NEW YORK—Despite the record transit ridership in New York City, about a million people who live and work in the city can’t get a transit tax break because their employers do not offer it, according to a Transit Center survey. A new bill to be introduced Tuesday by City Council member Daniel Garodnick will require businesses with over 20 employees to offer the program.
Under the program, a New Yorker earning the median income using monthly Metrocards would save $443 annually. Currently, those New Yorkers are paying $36 in federal income taxes on the money they spend on monthly transit passes before they receive the money in their paychecks.
“Helping New Yorkers take advantage of this tax benefit is an important way that we can put more cash in their pockets at the end of the day,” Garodnick said Sunday at a press conference with members from the Riders Alliance and Straphangers Campaign.
Under a federal program, workers can pay $130 of their transit costs before taxes the way they pay health insurance premiums.

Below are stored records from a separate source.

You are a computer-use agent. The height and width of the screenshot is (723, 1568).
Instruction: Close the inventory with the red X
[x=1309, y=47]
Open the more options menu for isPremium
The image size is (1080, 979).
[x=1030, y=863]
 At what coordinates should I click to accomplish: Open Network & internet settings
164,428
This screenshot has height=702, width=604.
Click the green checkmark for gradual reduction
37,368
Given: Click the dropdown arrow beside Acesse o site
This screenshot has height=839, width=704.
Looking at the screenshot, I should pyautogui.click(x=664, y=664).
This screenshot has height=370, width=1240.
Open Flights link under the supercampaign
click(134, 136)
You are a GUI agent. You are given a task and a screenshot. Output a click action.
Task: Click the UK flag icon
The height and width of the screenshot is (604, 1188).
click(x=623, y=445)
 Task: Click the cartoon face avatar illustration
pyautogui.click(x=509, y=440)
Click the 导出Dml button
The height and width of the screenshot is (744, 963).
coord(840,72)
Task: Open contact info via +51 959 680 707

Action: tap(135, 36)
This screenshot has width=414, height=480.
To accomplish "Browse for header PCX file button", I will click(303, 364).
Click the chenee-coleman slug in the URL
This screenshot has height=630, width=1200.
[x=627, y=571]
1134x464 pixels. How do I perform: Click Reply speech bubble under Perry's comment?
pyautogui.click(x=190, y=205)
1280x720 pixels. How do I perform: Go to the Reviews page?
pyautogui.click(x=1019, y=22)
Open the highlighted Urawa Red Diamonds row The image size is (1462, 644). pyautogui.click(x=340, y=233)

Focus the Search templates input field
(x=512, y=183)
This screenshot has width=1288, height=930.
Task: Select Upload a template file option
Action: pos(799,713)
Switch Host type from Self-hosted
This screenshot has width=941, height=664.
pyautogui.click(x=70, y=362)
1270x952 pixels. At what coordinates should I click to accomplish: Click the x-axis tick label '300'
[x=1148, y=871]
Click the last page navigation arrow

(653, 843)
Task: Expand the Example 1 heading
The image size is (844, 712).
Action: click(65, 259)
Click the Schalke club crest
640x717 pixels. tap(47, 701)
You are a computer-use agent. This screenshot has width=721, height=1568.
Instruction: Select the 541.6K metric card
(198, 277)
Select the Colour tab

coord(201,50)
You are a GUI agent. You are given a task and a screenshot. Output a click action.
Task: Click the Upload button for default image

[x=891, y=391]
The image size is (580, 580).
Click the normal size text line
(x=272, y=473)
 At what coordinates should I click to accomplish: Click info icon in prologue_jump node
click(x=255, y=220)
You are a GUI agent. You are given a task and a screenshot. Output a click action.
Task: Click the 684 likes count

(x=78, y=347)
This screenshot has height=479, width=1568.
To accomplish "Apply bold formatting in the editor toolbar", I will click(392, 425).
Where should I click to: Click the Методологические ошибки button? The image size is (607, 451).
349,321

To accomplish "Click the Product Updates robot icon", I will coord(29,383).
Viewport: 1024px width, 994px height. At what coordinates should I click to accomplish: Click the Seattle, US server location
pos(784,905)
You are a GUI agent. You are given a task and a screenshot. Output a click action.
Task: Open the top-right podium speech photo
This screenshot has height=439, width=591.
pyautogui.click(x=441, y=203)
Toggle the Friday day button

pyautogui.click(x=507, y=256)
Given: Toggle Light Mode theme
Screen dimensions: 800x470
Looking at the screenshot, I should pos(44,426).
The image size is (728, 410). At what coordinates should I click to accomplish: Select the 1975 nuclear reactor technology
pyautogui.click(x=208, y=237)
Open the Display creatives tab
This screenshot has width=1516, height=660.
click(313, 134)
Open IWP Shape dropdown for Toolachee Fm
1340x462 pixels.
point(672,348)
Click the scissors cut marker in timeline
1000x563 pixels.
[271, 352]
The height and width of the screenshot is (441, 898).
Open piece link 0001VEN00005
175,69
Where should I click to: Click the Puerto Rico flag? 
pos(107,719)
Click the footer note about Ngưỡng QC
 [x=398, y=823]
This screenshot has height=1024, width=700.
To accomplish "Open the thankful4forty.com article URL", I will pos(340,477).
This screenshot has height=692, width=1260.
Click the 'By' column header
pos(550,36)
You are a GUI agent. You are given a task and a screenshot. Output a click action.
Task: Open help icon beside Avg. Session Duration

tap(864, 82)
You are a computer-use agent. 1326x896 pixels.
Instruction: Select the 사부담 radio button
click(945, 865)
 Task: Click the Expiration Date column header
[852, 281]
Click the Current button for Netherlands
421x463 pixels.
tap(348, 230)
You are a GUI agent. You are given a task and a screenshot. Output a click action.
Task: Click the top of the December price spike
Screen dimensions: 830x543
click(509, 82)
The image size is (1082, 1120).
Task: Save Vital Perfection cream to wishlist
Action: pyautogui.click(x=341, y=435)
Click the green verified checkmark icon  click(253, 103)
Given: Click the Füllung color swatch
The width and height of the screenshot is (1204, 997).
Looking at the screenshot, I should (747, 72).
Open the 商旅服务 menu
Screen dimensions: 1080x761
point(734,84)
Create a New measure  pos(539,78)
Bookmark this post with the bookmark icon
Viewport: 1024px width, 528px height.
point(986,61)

By requiring businesses employing over 20 people to participate, over 600,000 New Yorkers would benefit. People working in New York but living outside the city would also be able to save on their transit costs.
The program won’t cost employers any money, and will save the companies money because they pay less in taxes per employee as well.
“The dollars come out before they pay their taxes for employers,” Garodnick said. Businesses would save about $103 annually per employee, according to a report by the Riders Alliance.
Many employers may currently not have the program in because it requires an extra administrative process to set up and companies may not want to bother with the forms. The legislation targets companies with over 20 employees because at that size, the companies should have the capacity to administer the program, transit advocates said.
Nancy Ashbridge, human resources administrator at Gannon Vitolo Contracting, works at a company with 26 employees, and 12 employees use the program.
“Everyone is very happy with TransitChek as it saves money for the employees and the company,” Ashbridge stated. “It takes a little to set up but once it’s [up] it’s a piece of cake.”
The other issue is awareness of the program, for both employers and transit riders.
“To the extent that employers are aware and capable of funding it and offering it they do but often it takes legislation like this to make more employers aware,” said City Council member Helen Rosenthal.
Affordable New York
“Costs are getting higher for New Yorkers, they are struggling. If there’s an existing tax benefit program that people could take advantage of, if only they could get their hands on it, we want to help facilitate that,” Garodnick said. “We want to make it easier for them.”
The new, progressive administration is focused on creating an affordable New York for the middle and lower-middle income families, Rosenthal said, and the bill’s time has come.
There are impending fare hikes, though this bill is not in anticipation of higher fare hikes than what the MTA has already projected.
“We know that fare increases are something that will continue happening in the MTA, it’s a matter of time,” said City Council member Ydanis Rodriguez. “The reality is, it will happen in the near future.”
With Governor Andrew Cuomo’s help, Transit Workers Union Local 100 came to an agreement with the Metropolitan Transportation Authority (MTA) on new contracts and a raise, which will likely set a precedent for the rest of the Long Island Railroad unions in negotiation.
MTA CEO Tom Prendergast said there would be no fare hikes due to the contract agreements. But because the MTA originally said any contract that was not net-zero would require higher fare hikes, experts are concerned future fare hikes down the road may be higher.